Recent Centers for Disease Control and Prevention (CDC) data suggests that recorded instances of Valley fever have increased seven-fold in the past 20 years. In 2019, the agency recorded 20,000 cases of the illness.
Why is this significant?
Increasing instances of Valley fever pose risks to both human health and the economy. Individuals who develop Valley fever symptoms one to three weeks after the initial exposure experience coughing, headaches, rashes, and other flu-like symptoms. These symptoms can last a few weeks to a few months, with some instances lasting up to several years after exposure. The CDC estimates that 5-10% of individuals will develop severe or long-term lung complications.
Not only do these health impacts cause significant stress on the physical well-being of the individuals affected by the disease, but it also affects their pockets. In 2019, the total lifetime cost of Valley fever in the state of Arizona across over 10,000 cases was $736 million. This includes lost wages and direct healthcare costs.

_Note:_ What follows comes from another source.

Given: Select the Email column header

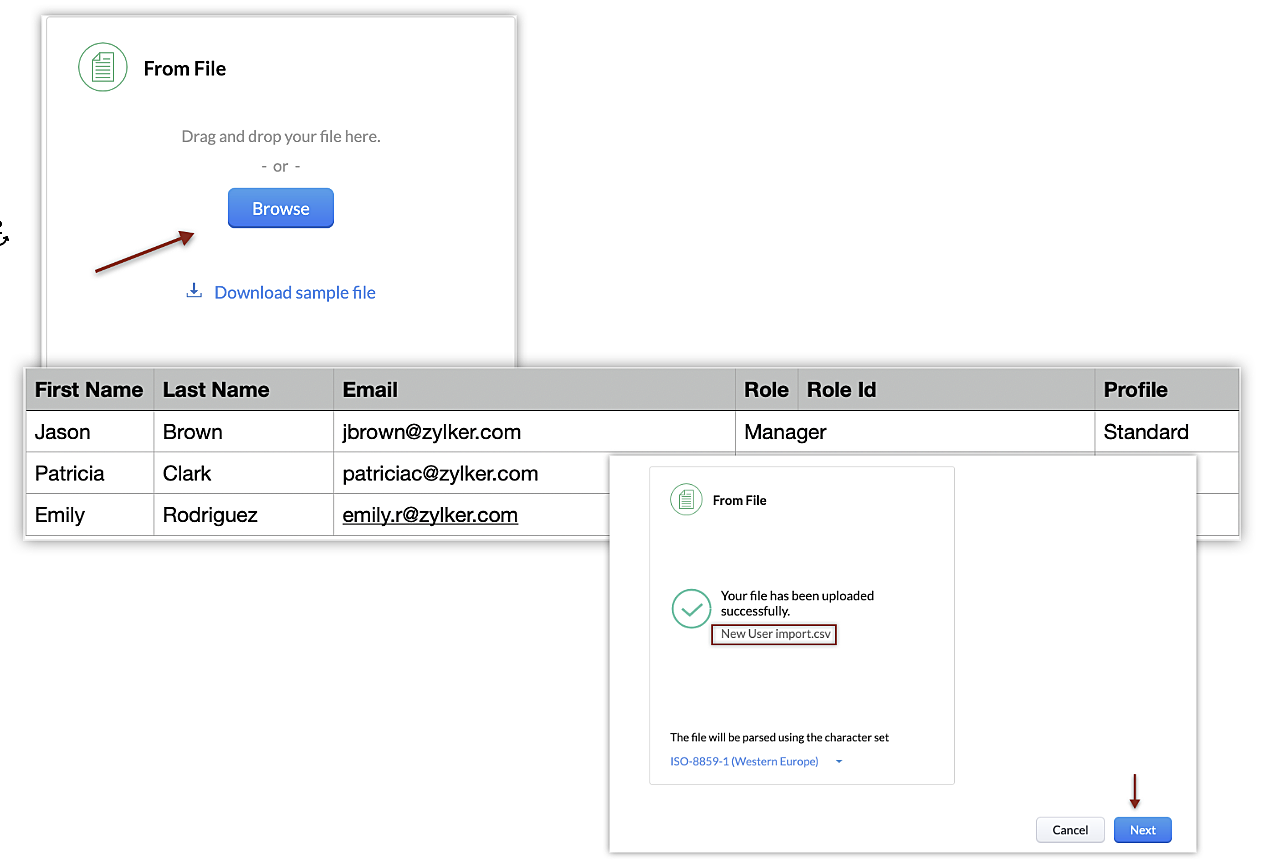Looking at the screenshot, I should point(370,390).
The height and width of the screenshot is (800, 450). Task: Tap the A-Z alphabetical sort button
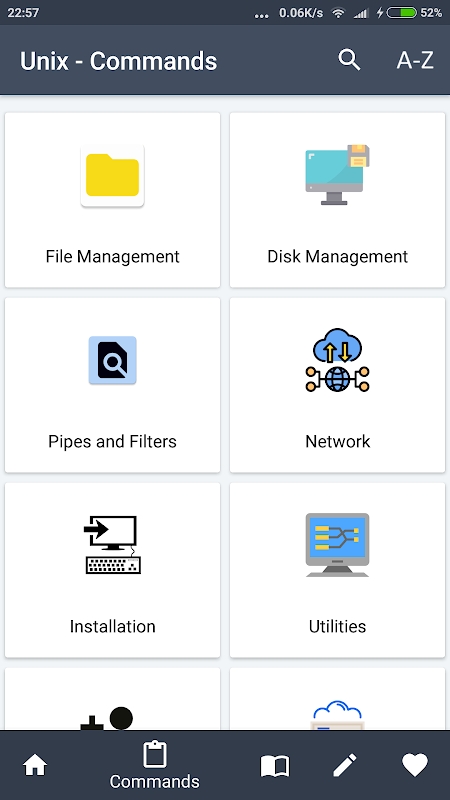pos(415,61)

Data from the CDC states that 200 people die each year from coccidioidomycosis-associated deaths. Populations with pre-existing health complications and pregnant individuals are at high risk of developing more severe complications.
What’s being done to stop it?
There is currently no vaccine for Valley fever, but scientists are working to develop one in the coming years.
In the meantime, individuals at higher risk for developing the illness are recommended to avoid dusty areas and wear proper protective equipment to avoid inhaling the spores. To prevent transmission, all populations should also stay inside during dust storms in the impacted region.